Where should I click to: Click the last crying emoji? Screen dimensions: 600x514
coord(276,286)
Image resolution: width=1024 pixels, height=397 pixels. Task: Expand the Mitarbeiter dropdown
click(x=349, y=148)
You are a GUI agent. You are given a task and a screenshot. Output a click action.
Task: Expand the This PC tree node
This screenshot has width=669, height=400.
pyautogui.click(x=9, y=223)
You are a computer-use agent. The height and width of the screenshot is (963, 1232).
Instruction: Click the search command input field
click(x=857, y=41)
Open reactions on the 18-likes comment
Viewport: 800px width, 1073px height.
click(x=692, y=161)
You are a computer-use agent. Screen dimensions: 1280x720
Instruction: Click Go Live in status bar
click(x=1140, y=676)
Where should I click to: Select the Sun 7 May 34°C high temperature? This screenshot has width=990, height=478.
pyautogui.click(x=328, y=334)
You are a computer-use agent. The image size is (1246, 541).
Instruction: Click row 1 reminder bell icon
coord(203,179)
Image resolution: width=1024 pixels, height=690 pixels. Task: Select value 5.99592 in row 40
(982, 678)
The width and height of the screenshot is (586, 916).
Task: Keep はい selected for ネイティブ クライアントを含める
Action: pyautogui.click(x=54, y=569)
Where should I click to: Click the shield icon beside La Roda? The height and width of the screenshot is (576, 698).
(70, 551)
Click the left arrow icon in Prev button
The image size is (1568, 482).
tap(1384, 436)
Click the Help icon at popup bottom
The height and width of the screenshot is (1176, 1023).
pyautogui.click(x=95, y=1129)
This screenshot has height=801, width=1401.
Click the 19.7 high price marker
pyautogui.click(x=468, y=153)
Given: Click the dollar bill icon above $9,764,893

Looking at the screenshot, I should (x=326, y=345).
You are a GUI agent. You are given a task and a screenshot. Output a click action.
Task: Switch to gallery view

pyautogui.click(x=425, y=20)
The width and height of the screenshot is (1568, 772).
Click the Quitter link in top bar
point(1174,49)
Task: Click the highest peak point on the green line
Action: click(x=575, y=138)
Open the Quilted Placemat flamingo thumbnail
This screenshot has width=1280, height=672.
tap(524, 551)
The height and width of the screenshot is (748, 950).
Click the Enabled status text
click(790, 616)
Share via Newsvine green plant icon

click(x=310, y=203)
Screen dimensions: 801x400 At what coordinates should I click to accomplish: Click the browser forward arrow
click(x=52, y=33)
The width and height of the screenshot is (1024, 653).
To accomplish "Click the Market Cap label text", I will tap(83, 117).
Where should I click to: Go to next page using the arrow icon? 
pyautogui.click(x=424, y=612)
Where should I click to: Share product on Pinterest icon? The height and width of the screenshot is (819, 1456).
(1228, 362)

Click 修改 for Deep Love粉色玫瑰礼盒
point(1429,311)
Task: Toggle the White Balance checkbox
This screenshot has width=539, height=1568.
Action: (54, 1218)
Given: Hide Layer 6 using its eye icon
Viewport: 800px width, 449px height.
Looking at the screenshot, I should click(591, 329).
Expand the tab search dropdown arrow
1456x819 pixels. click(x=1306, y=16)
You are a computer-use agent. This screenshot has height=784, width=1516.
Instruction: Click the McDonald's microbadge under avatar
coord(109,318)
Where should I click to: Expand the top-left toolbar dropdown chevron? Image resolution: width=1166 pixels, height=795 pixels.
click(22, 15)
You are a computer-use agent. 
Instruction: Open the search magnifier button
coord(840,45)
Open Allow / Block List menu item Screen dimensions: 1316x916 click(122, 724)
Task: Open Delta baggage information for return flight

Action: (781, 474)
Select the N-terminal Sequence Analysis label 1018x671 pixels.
————————
§ **The task**
Starting with the line that has "Click 修改 for Deep Love粉色玫瑰礼盒", print each remaining line of the listing exactly.

§ **Output**
Click 修改 for Deep Love粉色玫瑰礼盒
point(1429,311)
Task: Toggle the White Balance checkbox
This screenshot has width=539, height=1568.
Action: (54, 1218)
Given: Hide Layer 6 using its eye icon
Viewport: 800px width, 449px height.
Looking at the screenshot, I should click(591, 329).
Expand the tab search dropdown arrow
1456x819 pixels. click(x=1306, y=16)
You are a computer-use agent. This screenshot has height=784, width=1516.
Instruction: Click the McDonald's microbadge under avatar
coord(109,318)
Where should I click to: Expand the top-left toolbar dropdown chevron? Image resolution: width=1166 pixels, height=795 pixels.
click(22, 15)
You are a computer-use agent. 
Instruction: Open the search magnifier button
coord(840,45)
Open Allow / Block List menu item Screen dimensions: 1316x916 click(122, 724)
Task: Open Delta baggage information for return flight

Action: (781, 474)
Select the N-terminal Sequence Analysis label 1018x671 pixels.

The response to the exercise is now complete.